▽

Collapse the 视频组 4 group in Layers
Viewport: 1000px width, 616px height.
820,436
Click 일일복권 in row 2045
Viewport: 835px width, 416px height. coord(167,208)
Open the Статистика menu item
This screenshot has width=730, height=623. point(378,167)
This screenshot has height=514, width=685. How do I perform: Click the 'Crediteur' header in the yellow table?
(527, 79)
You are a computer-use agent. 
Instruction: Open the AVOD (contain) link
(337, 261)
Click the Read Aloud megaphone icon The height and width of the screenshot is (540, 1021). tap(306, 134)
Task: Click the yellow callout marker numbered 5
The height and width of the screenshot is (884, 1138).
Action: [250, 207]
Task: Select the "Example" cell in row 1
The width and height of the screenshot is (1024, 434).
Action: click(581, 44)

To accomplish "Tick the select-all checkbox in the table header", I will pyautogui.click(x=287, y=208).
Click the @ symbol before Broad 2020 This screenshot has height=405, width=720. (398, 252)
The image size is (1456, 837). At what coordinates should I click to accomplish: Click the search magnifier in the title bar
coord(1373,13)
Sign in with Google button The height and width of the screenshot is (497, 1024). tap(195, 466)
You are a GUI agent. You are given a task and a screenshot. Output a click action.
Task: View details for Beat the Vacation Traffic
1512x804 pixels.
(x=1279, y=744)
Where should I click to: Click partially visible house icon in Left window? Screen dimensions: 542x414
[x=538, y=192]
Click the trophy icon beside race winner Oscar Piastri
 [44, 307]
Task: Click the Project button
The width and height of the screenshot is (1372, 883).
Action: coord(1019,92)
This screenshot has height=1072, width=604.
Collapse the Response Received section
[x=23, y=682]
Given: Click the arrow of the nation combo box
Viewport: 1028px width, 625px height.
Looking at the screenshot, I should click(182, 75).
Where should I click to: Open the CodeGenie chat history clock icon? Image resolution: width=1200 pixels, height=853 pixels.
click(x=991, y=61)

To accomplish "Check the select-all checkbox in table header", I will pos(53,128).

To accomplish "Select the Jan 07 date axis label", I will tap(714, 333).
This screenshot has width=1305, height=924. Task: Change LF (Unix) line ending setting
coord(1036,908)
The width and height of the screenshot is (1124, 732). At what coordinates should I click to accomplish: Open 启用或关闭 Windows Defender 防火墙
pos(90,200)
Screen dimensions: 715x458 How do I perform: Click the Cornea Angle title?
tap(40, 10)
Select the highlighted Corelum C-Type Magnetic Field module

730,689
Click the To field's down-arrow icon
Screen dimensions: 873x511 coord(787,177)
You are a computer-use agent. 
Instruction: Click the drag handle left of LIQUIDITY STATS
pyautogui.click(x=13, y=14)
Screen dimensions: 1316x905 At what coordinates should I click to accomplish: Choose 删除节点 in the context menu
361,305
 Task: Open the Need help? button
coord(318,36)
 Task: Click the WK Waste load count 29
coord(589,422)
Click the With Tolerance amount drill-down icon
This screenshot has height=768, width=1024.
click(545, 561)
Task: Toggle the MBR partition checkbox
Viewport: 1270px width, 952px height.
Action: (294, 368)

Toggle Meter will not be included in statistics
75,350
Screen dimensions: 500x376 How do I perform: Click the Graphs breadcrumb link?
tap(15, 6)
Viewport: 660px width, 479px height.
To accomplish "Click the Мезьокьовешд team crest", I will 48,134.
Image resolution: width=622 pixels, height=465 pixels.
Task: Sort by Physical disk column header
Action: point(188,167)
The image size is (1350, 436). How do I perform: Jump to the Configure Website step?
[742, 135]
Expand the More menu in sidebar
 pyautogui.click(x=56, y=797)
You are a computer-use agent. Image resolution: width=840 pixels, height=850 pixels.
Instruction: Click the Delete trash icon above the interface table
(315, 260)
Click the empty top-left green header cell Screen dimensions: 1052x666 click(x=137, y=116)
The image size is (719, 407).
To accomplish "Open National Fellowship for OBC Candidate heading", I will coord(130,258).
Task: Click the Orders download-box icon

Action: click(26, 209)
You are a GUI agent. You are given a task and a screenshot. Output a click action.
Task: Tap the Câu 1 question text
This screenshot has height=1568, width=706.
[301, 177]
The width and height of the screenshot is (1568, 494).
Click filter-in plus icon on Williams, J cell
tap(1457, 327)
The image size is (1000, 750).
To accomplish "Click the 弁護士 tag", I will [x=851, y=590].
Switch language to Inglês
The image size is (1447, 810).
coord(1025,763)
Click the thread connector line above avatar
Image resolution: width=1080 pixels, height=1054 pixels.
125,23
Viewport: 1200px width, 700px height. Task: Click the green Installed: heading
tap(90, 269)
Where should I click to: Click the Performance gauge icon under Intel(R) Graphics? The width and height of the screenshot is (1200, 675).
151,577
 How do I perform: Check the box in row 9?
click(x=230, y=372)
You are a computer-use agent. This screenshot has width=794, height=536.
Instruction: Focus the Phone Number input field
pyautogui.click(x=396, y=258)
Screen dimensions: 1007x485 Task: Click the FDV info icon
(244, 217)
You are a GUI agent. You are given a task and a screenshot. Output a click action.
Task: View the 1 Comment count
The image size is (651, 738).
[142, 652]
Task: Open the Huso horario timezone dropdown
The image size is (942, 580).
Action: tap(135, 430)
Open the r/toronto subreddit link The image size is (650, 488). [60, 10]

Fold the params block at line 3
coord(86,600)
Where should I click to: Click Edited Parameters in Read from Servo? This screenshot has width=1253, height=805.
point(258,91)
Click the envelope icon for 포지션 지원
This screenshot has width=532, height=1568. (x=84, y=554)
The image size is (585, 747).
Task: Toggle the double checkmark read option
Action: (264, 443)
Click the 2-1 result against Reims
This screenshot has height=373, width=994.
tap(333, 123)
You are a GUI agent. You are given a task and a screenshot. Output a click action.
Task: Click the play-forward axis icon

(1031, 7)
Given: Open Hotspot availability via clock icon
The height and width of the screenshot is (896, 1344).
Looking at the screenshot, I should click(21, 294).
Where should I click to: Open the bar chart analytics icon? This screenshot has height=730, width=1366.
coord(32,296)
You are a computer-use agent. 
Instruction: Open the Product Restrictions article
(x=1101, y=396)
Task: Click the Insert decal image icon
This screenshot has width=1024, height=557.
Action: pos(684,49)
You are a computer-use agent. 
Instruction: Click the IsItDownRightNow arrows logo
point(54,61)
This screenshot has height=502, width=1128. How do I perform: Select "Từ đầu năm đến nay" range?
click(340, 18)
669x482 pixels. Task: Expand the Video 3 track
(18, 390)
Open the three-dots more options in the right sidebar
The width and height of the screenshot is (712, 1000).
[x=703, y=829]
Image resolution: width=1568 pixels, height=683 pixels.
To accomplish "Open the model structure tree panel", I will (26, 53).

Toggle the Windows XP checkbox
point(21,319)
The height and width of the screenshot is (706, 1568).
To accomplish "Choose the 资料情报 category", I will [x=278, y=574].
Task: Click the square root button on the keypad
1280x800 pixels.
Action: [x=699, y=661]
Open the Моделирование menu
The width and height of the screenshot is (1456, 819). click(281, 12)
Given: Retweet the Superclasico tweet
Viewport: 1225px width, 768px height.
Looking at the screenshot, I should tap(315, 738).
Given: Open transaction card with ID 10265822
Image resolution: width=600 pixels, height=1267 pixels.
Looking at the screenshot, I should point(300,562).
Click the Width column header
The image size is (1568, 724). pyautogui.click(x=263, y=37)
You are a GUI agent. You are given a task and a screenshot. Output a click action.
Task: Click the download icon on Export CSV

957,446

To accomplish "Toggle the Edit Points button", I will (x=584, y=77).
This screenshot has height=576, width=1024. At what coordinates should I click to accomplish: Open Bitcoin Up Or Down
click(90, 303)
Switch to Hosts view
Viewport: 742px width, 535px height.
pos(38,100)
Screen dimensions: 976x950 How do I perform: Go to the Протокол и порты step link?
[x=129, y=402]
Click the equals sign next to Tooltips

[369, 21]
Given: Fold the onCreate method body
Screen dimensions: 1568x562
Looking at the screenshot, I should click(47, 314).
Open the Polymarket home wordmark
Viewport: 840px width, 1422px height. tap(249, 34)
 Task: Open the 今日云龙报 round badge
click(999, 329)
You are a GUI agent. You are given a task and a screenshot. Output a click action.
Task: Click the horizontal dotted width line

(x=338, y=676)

△

### INSTRUCTIONS TO FOLLOW
Beginning with the first line above, could you copy every line exactly, up to and including the one with "Given: Click the"?

### COMPLETED EXERCISE
Collapse the 视频组 4 group in Layers
Viewport: 1000px width, 616px height.
820,436
Click 일일복권 in row 2045
Viewport: 835px width, 416px height. coord(167,208)
Open the Статистика menu item
This screenshot has width=730, height=623. point(378,167)
This screenshot has height=514, width=685. How do I perform: Click the 'Crediteur' header in the yellow table?
(527, 79)
You are a computer-use agent. 
Instruction: Open the AVOD (contain) link
(337, 261)
Click the Read Aloud megaphone icon The height and width of the screenshot is (540, 1021). tap(306, 134)
Task: Click the yellow callout marker numbered 5
The height and width of the screenshot is (884, 1138).
Action: [250, 207]
Task: Select the "Example" cell in row 1
The width and height of the screenshot is (1024, 434).
Action: click(581, 44)

To accomplish "Tick the select-all checkbox in the table header", I will pyautogui.click(x=287, y=208).
Click the @ symbol before Broad 2020 This screenshot has height=405, width=720. (398, 252)
The image size is (1456, 837). At what coordinates should I click to accomplish: Click the search magnifier in the title bar
coord(1373,13)
Sign in with Google button The height and width of the screenshot is (497, 1024). tap(195, 466)
You are a GUI agent. You are given a task and a screenshot. Output a click action.
Task: View details for Beat the Vacation Traffic
1512x804 pixels.
(x=1279, y=744)
Where should I click to: Click partially visible house icon in Left window? Screen dimensions: 542x414
[x=538, y=192]
Click the trophy icon beside race winner Oscar Piastri
 [44, 307]
Task: Click the Project button
The width and height of the screenshot is (1372, 883).
Action: coord(1019,92)
This screenshot has height=1072, width=604.
Collapse the Response Received section
[x=23, y=682]
Given: Click the arrow of the nation combo box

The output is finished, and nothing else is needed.